- _PASSAGE PROVIDED_:
# # # #
Increase their booking fee put me off and I think a lot of people too, increase in hotel commission will probably drive 
away some of their provider as well..

They are not a monopoly in this competitive land scape but they act like one.... The good day for them are over and people has found other cheaper booking place...more down grade to come as they jack up their prices and drive customers  and provider away...


----------



## Valued (19 December 2013)

I am keeping an eye on this one. I was hoping for it to gain some up trend momentum after the low kind of like FGE and CDA. It didn't happen though. People are more bearish on this one. They are likely correct though. I have not done a valuation on the company but just eye balling the financial information, it does not look cheap. I am still keeping an eye on this.


----------



## mcgrath111 (23 January 2014)

Thought's on WTF's share price atm. It seems quite low and that the market has over reacted to its lower than expected results. 

Seems like it's at a value price to buy.


----------



## Ves (23 January 2014)

mcgrath111 said:


> Thought's on WTF's share price atm. It seems quite low and that the market has over reacted to its lower than expected results.
> 
> Seems like it's at a value price to buy.



What valuation method are you using that tells that it is cheap?


----------



## So_Cynical (23 January 2014)

mcgrath111 said:


> Thought's on WTF's share price atm. It seems quite low and that the market has over reacted to its lower than expected results.
> 
> Seems like it's at a value price to buy.




Yep im watching, seems to have an element of 'over sold' in the share price, Webjet bounced a few weeks ago...one would think that WTF will bounce also at some point.


----------



## Valued (23 January 2014)

There is no reason why this can't continue dropping. The only way to determine if something is oversold is saying in disbelief "well it can't go any lower" or using an indicator. The former isn't very reliable and often wrong and the latter just presents price action in a different way and really is the same thing "oh we think it can't go any lower, since there was so much selling!". This isn't the case though. It definitely can go lower. There are certainly no bullish technical signals right now anyway.


----------



## So_Cynical (24 January 2014)

Valued said:


> There is no reason why this can't continue dropping. The only way to determine if something is oversold is saying in disbelief "well it can't go any lower" or using an indicator.




Over sold can also be an experienced judgement call, many have expressed their disbelief on this forum re events in many stocks over many years and many have been wrong.



Valued said:


> It definitely can go lower. There are certainly no bullish technical signals right now anyway.




Agreed, the bottom is pretty much never indicated by anything...experience has taught be that there is money to be made buying well before any buy signals kick in.
# # # #
- _YOUR TASK_: For each statement, answer yes or no to whether the forum thread on WTF's share price supports it, and quote the thread's deciding words. 1. A post in the thread says Webjet's price bounced a few weeks earlier. 2. Valued says there are bullish technical signals at the moment. 3. Valued says a valuation of the company has already been done. The rows after the thread have nothing to do with this.
# # # #
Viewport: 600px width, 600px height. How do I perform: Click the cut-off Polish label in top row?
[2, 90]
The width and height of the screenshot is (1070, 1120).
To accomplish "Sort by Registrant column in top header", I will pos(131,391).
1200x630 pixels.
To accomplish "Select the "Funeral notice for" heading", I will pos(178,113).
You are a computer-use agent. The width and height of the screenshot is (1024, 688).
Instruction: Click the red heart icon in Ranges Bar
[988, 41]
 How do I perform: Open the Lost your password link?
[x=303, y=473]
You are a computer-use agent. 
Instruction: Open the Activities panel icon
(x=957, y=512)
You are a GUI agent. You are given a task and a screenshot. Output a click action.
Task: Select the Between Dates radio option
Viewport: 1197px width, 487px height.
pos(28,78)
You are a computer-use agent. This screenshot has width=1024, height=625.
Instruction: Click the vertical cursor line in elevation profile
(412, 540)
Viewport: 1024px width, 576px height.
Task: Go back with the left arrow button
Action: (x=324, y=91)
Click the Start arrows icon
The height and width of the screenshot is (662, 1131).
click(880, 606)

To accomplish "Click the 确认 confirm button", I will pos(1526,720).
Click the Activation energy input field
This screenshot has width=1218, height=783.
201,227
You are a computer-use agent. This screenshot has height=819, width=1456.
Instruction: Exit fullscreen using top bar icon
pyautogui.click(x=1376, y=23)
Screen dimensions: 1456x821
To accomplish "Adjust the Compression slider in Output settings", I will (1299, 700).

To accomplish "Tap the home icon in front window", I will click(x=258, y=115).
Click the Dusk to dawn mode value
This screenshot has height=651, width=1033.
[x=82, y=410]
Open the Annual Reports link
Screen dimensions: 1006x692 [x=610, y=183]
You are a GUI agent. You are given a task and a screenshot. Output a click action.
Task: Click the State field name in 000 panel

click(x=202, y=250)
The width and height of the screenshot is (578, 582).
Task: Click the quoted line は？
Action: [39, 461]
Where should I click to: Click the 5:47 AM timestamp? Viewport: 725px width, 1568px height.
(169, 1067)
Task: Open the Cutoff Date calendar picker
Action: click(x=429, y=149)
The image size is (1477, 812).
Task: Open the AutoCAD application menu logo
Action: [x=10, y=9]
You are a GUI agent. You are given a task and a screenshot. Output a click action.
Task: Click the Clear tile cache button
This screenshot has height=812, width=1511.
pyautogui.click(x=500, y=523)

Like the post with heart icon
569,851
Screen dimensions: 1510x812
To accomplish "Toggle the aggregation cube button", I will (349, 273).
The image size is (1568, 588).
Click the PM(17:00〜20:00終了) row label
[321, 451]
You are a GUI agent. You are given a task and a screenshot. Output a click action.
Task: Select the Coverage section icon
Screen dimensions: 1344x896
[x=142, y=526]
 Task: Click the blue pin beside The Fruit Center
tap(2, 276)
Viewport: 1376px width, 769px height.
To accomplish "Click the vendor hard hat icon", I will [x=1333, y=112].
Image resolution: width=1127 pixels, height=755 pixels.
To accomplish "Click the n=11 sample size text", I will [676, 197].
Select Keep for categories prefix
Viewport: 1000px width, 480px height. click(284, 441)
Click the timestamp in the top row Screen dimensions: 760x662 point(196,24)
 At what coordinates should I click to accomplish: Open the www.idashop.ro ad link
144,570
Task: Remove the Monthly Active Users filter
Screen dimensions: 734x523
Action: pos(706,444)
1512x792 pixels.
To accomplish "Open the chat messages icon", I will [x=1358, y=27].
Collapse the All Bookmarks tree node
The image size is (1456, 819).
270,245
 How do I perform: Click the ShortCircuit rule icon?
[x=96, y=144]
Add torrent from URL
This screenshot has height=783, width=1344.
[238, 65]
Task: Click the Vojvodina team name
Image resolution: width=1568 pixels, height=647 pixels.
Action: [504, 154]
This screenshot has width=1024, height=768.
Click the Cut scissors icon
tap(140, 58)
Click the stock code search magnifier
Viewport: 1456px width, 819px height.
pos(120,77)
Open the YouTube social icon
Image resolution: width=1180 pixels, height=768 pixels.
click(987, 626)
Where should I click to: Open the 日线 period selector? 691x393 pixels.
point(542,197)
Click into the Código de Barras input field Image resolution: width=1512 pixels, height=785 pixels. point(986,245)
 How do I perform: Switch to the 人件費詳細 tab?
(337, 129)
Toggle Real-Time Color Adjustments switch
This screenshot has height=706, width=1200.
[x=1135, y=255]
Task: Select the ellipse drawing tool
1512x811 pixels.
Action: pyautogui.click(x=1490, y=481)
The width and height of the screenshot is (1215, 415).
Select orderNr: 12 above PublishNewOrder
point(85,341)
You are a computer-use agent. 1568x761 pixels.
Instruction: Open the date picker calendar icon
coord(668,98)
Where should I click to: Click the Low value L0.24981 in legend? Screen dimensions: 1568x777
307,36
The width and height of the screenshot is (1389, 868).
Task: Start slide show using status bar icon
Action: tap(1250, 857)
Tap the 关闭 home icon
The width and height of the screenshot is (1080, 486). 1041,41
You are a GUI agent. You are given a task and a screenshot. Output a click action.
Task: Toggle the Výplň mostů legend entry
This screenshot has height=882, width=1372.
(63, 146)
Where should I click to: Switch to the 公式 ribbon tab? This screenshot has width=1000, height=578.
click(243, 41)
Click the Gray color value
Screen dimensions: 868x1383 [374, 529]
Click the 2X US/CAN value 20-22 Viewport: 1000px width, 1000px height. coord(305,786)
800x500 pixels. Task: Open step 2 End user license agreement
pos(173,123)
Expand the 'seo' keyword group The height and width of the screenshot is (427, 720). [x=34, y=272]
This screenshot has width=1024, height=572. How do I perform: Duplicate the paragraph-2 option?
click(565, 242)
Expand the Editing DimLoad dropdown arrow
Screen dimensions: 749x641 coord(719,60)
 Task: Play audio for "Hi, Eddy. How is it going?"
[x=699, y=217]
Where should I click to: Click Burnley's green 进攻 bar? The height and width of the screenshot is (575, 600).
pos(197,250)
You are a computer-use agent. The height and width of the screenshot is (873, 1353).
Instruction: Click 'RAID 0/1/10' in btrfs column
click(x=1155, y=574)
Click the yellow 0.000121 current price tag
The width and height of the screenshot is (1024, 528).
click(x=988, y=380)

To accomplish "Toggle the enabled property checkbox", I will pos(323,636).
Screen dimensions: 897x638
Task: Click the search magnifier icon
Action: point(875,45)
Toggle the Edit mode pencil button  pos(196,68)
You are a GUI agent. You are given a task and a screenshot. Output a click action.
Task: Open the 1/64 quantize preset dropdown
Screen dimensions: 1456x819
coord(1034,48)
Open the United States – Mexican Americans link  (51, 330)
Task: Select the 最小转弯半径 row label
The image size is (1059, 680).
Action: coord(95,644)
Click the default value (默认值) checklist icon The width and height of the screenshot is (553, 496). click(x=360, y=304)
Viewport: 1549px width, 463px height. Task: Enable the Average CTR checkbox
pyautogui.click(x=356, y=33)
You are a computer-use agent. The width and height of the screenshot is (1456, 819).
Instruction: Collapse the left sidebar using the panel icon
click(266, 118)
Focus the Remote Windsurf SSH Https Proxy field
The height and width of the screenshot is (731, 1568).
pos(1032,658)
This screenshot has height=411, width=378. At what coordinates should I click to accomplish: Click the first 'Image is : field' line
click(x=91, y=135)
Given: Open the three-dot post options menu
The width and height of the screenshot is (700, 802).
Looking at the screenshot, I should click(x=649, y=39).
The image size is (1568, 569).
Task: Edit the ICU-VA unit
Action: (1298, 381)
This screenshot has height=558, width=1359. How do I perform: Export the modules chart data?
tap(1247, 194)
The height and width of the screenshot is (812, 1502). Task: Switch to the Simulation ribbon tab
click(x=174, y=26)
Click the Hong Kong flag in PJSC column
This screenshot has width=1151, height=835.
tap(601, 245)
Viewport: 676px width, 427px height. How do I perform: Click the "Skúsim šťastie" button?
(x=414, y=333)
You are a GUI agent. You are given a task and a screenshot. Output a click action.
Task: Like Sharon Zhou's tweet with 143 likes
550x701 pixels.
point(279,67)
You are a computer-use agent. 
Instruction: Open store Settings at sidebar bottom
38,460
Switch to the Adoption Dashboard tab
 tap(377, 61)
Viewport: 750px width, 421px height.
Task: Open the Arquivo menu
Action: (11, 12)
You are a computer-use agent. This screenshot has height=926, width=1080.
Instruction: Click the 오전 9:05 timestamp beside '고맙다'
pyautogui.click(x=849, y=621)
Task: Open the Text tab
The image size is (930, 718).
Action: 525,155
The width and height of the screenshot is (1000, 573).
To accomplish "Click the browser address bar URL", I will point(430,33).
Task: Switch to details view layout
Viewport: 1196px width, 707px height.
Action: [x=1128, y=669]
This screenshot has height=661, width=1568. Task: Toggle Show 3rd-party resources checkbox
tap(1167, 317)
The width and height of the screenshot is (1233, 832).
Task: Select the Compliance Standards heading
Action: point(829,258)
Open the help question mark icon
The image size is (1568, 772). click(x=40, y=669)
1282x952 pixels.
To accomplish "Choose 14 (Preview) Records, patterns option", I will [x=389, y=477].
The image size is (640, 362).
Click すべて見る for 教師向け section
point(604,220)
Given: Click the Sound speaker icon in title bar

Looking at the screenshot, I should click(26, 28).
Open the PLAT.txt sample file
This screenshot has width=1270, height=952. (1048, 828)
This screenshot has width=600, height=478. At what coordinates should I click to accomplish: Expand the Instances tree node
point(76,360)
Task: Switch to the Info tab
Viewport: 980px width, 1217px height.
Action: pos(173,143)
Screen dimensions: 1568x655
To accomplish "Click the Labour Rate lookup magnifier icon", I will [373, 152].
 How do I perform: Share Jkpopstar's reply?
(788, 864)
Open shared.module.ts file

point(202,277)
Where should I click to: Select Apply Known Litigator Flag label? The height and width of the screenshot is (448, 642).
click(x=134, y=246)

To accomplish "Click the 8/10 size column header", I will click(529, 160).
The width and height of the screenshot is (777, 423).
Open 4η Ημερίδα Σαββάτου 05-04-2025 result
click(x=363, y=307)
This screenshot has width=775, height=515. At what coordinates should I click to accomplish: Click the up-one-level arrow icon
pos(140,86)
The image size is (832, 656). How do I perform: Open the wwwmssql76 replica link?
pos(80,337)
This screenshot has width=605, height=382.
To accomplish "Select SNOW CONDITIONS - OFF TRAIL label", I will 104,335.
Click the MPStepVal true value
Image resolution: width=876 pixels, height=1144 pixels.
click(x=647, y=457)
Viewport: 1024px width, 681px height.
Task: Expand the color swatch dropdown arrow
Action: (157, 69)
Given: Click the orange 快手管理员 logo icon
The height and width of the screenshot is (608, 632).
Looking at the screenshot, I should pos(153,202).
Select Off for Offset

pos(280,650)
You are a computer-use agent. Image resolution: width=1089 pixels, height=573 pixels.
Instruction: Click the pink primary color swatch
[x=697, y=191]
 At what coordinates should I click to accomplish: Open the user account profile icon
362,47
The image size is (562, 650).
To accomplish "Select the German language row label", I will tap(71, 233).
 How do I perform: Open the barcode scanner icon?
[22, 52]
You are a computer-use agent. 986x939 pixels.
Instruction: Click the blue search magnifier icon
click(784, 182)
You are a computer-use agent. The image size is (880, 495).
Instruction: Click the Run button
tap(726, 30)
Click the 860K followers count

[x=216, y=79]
# # # #
- _RESULT OF THE TASK_:
1. Yes: "Webjet bounced a few weeks ago"
2. No: "There are certainly no bullish technical signals right now anyway."
3. No: "I have not done a valuation on the company"